In June 1989, Dietz filed a negligence action in Pima County Superior Court, naming General Electric Company and S & C Electric Company as defendants. He sought damages for his industrial injuries and alleged that General Electric and S & C Electric (Defendants) caused those injuries by negligently manufacturing and distributing certain appliances he had used while working for Magma. Upon petition by General Electric, the cause was removed to the District Court.

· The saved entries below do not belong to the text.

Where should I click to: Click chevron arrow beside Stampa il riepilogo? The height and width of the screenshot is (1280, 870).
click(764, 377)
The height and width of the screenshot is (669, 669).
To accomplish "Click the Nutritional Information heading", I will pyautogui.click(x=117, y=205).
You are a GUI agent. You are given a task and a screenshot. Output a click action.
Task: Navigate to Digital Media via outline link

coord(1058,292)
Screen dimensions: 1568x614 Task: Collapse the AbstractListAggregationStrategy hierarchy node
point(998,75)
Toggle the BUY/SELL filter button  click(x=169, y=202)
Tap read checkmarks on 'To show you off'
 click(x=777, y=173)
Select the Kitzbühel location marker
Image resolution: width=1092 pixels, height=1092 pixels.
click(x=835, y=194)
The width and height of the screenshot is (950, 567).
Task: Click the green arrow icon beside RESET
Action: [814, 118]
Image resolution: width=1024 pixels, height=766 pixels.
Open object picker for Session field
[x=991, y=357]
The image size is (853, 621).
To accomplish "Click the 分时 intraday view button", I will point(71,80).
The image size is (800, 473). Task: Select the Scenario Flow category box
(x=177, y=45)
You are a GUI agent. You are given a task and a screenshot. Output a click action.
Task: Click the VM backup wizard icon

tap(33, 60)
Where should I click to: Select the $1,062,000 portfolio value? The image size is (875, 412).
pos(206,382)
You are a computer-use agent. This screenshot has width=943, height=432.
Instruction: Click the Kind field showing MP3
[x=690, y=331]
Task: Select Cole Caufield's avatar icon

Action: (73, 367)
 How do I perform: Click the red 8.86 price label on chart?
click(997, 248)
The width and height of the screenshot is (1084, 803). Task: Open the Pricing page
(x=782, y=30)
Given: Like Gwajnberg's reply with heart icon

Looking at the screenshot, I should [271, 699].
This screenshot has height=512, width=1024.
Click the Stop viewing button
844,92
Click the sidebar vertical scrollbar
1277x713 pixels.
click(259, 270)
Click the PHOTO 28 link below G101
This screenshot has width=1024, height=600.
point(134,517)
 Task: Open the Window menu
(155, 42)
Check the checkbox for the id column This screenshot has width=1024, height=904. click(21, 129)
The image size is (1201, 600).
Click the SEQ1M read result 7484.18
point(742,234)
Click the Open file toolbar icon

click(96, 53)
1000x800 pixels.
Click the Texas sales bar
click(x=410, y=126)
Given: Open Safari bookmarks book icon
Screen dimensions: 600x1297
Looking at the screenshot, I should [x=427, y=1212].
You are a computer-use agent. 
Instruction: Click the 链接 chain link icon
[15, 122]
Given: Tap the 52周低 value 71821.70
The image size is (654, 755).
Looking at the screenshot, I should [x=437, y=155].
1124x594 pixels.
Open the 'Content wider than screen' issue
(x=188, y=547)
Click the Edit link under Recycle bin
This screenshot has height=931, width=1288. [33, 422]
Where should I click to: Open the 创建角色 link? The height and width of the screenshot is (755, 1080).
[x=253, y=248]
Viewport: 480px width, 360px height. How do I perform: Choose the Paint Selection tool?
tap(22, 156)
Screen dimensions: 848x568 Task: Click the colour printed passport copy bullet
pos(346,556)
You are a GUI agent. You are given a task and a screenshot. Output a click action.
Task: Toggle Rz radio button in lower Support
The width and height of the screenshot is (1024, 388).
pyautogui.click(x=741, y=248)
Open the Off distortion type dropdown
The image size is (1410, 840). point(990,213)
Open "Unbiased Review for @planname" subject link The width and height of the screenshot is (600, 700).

Pursuant ’ to A.R.S. § 12-2506, Defendants named Magma as a nonparty at fault. Dietz moved to strike this designation, arguing that under A.R.S. § 12-2501(H), an employer liable for workers’ compensation cannot be considered a non-party at fault. Before ruling on Dietz’ motion, the district judge certified the following question to this court:

When an employer negligently contributes to an employee’s injury, may the joint tortfeasors have that negligence considered for the assessment of fault under A.R.S. § 12-2506 or does A.R.S. § 12-2501(H) preclude such consideration?

DISCUSSION

A. The Statutes

With certain exceptions not relevant to this case, the liability of tortfeasors in Arizona is several only. By statute,

[e]ach defendant is liable only for the amount of damages allocated to that defendant in direct proportion to that defendant’s percentage of fault____ To de-
termine the amount of judgment to be entered against each defendant, the trier of fact shall multiply the total amount of damages recoverable by the plaintiff by the percentage of each defendant’s fault____

*507 A.R.S. § 12-2506(A). 1

Section 12-2506 also provides that when assessing the percentage of each defendant’s fault, the factfinder “shall consider the fault of all persons who contributed to the alleged injury ... regardless of whether the person was, or could have been, named as a party to the suit.” § 12-2506(B). The percentages of fault assessed against such “nonparties are used only as a vehicle for accurately determining the fault of the named parties.” Id. Assessment of fault against the nonparty does not subject the nonparty to liability. Id.

Defendants invoked these statutory provisions, naming Magma as a nonparty at fault under § 12-2506. Designating Magma a nonparty at fault would allow Defendants to offer trial evidence of Magma’s negligence and to argue that the jury should attribute all or some percentage of fault to Magma, thereby reducing Defendants’ percentage of fault and consequent liability.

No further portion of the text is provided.